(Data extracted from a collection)
<<<<

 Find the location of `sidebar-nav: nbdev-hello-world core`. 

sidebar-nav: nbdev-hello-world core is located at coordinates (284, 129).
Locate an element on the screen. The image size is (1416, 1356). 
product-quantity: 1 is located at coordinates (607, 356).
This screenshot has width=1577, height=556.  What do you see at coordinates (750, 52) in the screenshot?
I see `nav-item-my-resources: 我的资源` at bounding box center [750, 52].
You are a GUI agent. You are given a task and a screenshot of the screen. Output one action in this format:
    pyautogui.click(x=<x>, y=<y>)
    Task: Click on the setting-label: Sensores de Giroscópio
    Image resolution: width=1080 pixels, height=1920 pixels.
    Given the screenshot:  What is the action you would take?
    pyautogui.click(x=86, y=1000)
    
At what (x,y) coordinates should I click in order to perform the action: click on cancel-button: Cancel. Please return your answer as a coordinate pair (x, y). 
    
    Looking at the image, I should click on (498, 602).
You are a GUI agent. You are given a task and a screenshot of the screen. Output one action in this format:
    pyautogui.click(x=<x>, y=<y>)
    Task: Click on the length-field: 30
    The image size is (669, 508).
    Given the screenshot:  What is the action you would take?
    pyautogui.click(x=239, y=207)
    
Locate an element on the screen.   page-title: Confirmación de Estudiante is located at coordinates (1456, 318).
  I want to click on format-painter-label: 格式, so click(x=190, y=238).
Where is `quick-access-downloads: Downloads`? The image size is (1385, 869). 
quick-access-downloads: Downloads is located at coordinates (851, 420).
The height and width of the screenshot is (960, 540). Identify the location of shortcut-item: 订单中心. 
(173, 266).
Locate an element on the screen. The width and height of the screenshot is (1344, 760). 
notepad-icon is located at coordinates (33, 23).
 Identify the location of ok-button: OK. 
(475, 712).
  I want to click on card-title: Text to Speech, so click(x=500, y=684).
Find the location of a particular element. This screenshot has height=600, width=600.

>>>>

**Request:** Switch every "image size" in the records to "screen size", and keep all other text unchanged.

**Finished exercise:**
 Find the location of `sidebar-nav: nbdev-hello-world core`. 

sidebar-nav: nbdev-hello-world core is located at coordinates (284, 129).
Locate an element on the screen. The screen size is (1416, 1356). 
product-quantity: 1 is located at coordinates (607, 356).
This screenshot has width=1577, height=556.  What do you see at coordinates (750, 52) in the screenshot?
I see `nav-item-my-resources: 我的资源` at bounding box center [750, 52].
You are a GUI agent. You are given a task and a screenshot of the screen. Output one action in this format:
    pyautogui.click(x=<x>, y=<y>)
    Task: Click on the setting-label: Sensores de Giroscópio
    Image resolution: width=1080 pixels, height=1920 pixels.
    Given the screenshot:  What is the action you would take?
    pyautogui.click(x=86, y=1000)
    
At what (x,y) coordinates should I click in order to perform the action: click on cancel-button: Cancel. Please return your answer as a coordinate pair (x, y). 
    
    Looking at the image, I should click on (498, 602).
You are a GUI agent. You are given a task and a screenshot of the screen. Output one action in this format:
    pyautogui.click(x=<x>, y=<y>)
    Task: Click on the length-field: 30
    The screen size is (669, 508).
    Given the screenshot:  What is the action you would take?
    pyautogui.click(x=239, y=207)
    
Locate an element on the screen.   page-title: Confirmación de Estudiante is located at coordinates (1456, 318).
  I want to click on format-painter-label: 格式, so click(x=190, y=238).
Where is `quick-access-downloads: Downloads`? The screen size is (1385, 869). 
quick-access-downloads: Downloads is located at coordinates (851, 420).
The height and width of the screenshot is (960, 540). Identify the location of shortcut-item: 订单中心. 
(173, 266).
Locate an element on the screen. The width and height of the screenshot is (1344, 760). 
notepad-icon is located at coordinates (33, 23).
 Identify the location of ok-button: OK. 
(475, 712).
  I want to click on card-title: Text to Speech, so click(x=500, y=684).
Find the location of a particular element. This screenshot has height=600, width=600.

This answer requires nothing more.